第9話 本音……


「――本当に、何だったんだよ」


 聖は、流れていく景色を眺めながら、先程の出来事を振り返っているようだ。


 乗合馬車の中には、僕と聖の2人だけ。


 話は少し遡る。


 襲ってきた連中の覆面を取って顔を確認してみても、僕も聖も記憶にない男ばかりで、持ち物も確認してみるが、所持していたのは暗殺道具のみで身分を証明できそうな物は持っていなかった。


 取り敢えず、暗殺道具は何かの時に役立つかもと思い、全てを鞄にしまった。


 このままでは、問題があると思ったので、死体を1つずつ魔術で燃やした。


 その間の聖は、僕がやる事を何も言わずにただジッと見ているだけだった。


「――おんや?あんた達、冒険者かい?」


 全てが終わった後に、パカパカと馬車が王都方面からやって来て、御者のおじさんが僕達に声を掛けてきた。


「……はい」


「丁度、良かった。どうだい?乗っていかないかい?」


 人の良さそうなおじさんがそう勧めてきたので、僕達はお互いに顔を見合わせ頷きあってから、彼の提案を受け入れる事に決める。


「その代わりといっては何だけど、警護お願いするよ」


 僕は、その言葉に頷いて馬車に乗りこんだ。


 後ろを振り返り、僕達が乗ったのを確認したおじさんが手綱を少し揺らすと、2頭の馬はゆっくりと歩き始めた。

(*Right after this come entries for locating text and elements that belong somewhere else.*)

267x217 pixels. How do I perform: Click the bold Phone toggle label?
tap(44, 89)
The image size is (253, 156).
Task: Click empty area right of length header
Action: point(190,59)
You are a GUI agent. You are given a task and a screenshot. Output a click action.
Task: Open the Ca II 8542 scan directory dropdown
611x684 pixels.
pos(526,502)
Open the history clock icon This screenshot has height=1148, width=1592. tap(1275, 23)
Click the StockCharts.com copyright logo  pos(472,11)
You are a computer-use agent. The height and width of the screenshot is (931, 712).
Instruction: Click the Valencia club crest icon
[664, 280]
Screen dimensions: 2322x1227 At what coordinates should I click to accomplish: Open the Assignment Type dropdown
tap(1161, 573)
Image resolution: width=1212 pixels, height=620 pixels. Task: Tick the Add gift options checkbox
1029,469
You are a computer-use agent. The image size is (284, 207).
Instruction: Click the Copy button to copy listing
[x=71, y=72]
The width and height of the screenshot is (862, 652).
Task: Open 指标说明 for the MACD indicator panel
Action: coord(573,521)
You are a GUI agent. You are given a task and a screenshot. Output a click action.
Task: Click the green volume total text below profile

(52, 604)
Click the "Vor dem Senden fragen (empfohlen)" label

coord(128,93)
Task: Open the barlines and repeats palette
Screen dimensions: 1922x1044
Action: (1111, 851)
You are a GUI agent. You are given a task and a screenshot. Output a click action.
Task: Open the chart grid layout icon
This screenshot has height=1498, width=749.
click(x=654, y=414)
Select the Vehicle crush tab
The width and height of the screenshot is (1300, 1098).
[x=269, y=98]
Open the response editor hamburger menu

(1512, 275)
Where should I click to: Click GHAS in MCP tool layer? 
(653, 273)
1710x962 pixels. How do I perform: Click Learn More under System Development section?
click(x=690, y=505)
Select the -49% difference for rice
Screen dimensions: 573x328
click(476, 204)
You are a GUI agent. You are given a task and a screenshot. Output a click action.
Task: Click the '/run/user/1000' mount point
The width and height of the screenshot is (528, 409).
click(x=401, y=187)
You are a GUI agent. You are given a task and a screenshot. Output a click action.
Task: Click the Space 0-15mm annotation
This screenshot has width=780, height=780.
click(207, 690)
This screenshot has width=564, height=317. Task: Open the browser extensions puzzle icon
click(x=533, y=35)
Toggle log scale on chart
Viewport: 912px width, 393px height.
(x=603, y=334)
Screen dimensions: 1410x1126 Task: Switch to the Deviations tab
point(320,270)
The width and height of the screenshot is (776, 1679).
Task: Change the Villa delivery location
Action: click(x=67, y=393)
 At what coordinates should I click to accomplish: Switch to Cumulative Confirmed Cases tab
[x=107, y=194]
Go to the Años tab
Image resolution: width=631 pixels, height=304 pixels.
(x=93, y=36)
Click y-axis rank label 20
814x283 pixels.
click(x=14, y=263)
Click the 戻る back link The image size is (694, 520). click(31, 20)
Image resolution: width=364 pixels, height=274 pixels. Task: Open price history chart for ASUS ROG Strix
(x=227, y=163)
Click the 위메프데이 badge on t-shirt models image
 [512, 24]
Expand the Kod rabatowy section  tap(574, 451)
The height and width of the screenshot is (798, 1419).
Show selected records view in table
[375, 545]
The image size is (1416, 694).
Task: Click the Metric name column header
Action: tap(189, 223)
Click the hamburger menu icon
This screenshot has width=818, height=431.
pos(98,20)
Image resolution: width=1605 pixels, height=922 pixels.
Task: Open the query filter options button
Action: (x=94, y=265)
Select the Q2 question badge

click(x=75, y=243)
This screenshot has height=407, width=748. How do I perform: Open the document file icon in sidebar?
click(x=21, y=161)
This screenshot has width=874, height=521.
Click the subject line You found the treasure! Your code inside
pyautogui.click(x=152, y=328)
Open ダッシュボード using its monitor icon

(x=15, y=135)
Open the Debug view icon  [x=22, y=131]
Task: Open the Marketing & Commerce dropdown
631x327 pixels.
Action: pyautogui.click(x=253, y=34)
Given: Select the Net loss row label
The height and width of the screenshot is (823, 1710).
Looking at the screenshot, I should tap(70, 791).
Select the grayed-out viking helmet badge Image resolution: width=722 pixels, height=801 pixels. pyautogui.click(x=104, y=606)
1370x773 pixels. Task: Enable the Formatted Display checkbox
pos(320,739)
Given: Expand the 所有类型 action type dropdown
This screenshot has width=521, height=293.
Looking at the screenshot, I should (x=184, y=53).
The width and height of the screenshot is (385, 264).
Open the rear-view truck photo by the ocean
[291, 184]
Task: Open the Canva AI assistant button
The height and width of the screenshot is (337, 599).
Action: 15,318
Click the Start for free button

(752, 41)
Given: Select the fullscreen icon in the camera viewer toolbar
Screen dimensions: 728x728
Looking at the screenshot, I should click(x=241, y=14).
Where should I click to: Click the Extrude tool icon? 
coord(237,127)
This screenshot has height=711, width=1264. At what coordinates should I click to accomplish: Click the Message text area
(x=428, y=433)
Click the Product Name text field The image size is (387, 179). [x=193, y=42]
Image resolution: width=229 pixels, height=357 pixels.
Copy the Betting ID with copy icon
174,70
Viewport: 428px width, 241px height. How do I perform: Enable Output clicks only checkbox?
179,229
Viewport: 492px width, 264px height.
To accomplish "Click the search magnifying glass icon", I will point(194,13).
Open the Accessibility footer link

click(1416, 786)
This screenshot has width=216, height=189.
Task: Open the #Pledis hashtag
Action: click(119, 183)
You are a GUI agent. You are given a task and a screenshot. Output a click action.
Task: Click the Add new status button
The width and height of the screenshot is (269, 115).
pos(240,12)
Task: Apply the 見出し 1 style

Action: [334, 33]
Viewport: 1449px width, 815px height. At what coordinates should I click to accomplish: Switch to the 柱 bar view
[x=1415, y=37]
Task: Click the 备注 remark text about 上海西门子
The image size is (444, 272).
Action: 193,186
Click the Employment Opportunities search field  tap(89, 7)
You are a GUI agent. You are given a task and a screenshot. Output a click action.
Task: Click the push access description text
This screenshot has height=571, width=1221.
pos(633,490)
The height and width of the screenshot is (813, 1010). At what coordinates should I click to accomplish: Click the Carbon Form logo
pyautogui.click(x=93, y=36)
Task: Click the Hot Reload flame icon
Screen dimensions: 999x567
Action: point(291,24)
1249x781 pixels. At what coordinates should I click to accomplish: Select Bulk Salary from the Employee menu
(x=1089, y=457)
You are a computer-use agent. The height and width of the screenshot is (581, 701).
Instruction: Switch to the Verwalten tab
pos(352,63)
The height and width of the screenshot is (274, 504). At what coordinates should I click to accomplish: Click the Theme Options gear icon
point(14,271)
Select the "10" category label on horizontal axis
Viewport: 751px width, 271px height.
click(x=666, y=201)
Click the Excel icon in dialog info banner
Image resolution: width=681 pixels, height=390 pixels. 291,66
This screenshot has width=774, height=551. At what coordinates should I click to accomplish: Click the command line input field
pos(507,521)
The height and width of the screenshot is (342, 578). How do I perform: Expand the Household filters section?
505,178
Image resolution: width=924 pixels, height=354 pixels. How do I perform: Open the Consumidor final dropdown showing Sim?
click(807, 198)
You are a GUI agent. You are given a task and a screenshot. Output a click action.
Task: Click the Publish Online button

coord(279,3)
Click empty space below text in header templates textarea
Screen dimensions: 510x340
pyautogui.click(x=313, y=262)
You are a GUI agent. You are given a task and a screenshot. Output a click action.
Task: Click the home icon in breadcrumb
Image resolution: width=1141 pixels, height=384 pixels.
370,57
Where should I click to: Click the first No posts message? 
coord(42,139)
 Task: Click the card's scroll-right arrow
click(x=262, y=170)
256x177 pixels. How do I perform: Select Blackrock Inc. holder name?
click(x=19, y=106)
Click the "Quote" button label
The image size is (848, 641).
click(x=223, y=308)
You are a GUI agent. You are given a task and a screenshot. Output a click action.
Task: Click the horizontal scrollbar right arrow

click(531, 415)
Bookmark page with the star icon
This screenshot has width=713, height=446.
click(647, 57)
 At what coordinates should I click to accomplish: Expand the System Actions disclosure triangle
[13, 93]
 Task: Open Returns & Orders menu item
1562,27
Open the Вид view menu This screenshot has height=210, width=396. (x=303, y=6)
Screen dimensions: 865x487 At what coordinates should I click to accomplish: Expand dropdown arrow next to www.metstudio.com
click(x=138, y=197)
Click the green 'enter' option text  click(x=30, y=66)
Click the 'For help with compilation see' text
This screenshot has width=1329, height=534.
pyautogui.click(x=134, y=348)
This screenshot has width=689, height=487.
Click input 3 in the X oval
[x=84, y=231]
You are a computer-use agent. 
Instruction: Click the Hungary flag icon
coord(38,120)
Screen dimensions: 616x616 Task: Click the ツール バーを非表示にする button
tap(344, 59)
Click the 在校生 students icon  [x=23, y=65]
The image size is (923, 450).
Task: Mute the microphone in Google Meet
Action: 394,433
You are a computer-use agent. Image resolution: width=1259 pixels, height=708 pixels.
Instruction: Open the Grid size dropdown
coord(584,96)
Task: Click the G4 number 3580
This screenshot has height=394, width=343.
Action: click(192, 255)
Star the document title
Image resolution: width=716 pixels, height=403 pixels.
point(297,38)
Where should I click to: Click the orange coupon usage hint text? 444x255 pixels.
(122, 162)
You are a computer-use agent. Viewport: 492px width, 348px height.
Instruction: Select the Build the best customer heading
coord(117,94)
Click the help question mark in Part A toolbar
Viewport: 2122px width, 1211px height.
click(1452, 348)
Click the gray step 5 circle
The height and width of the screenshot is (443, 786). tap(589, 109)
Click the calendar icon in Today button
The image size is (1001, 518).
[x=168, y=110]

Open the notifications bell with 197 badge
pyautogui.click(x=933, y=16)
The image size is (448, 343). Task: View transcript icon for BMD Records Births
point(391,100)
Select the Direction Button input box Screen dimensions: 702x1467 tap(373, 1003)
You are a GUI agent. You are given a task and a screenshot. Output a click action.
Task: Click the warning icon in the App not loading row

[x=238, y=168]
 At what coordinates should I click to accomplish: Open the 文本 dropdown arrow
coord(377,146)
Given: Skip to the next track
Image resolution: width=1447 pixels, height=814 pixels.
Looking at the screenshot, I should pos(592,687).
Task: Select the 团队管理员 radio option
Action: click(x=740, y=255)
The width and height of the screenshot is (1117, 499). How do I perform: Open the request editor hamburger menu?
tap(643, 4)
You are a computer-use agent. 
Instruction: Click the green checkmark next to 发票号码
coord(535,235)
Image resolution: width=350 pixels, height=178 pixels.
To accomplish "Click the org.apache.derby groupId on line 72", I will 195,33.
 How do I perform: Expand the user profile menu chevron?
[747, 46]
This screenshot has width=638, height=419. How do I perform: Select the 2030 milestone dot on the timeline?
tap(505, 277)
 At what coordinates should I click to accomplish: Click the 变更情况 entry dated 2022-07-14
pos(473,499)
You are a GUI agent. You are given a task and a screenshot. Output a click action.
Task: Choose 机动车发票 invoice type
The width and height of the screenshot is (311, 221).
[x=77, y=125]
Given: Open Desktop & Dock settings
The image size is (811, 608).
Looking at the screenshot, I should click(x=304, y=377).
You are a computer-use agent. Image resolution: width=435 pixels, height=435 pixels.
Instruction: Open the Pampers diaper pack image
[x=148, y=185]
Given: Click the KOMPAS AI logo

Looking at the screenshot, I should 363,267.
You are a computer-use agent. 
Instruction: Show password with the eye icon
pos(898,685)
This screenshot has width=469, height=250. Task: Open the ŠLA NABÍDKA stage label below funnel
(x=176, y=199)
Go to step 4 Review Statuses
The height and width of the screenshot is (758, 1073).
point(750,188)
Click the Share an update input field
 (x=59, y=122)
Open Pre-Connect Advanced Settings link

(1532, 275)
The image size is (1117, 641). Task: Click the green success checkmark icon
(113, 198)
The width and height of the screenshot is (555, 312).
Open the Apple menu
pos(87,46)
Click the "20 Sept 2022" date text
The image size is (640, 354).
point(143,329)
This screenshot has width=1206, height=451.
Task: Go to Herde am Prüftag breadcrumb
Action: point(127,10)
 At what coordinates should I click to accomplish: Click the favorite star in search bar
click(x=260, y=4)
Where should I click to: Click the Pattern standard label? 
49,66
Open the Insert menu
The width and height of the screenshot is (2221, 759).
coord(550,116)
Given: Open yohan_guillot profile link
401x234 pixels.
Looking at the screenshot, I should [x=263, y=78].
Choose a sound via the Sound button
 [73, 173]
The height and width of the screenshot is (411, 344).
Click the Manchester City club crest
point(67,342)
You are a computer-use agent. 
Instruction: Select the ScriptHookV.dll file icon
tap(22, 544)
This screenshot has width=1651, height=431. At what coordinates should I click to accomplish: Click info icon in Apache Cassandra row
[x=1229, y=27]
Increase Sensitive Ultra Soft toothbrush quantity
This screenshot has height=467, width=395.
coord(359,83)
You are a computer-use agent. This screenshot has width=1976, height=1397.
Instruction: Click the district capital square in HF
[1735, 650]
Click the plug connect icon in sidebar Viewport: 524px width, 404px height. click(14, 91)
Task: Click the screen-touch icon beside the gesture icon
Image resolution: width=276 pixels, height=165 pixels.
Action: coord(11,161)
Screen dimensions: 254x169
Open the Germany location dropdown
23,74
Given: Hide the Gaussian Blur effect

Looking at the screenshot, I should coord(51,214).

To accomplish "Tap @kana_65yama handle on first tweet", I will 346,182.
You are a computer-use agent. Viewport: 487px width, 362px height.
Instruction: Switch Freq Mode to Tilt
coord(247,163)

「――いやぁ、助かったよ!ギルドに依頼したんだけど、誰も来てくれなくてさ。今日中には街に戻りたかったからさぁ、一か八かで出てきたんだけど、冒険者さんを拾えて幸運だったなぁ」


 陽気に、事情を話してくれる御者のおじさん。


 それを聞いていた聖はーー


「どう意味だ?」


 と、僕に耳打ちをしてくる。


「……街道は、正直安全安心とまではいかないんだよ。魔物や盗賊の心配があるから、ギルドに警護を依頼するのは常識なんだ。」


 僕は、鞄からミネラルウォーターが入ったペットボトルを取り出し喉を潤してから、再び話し始める。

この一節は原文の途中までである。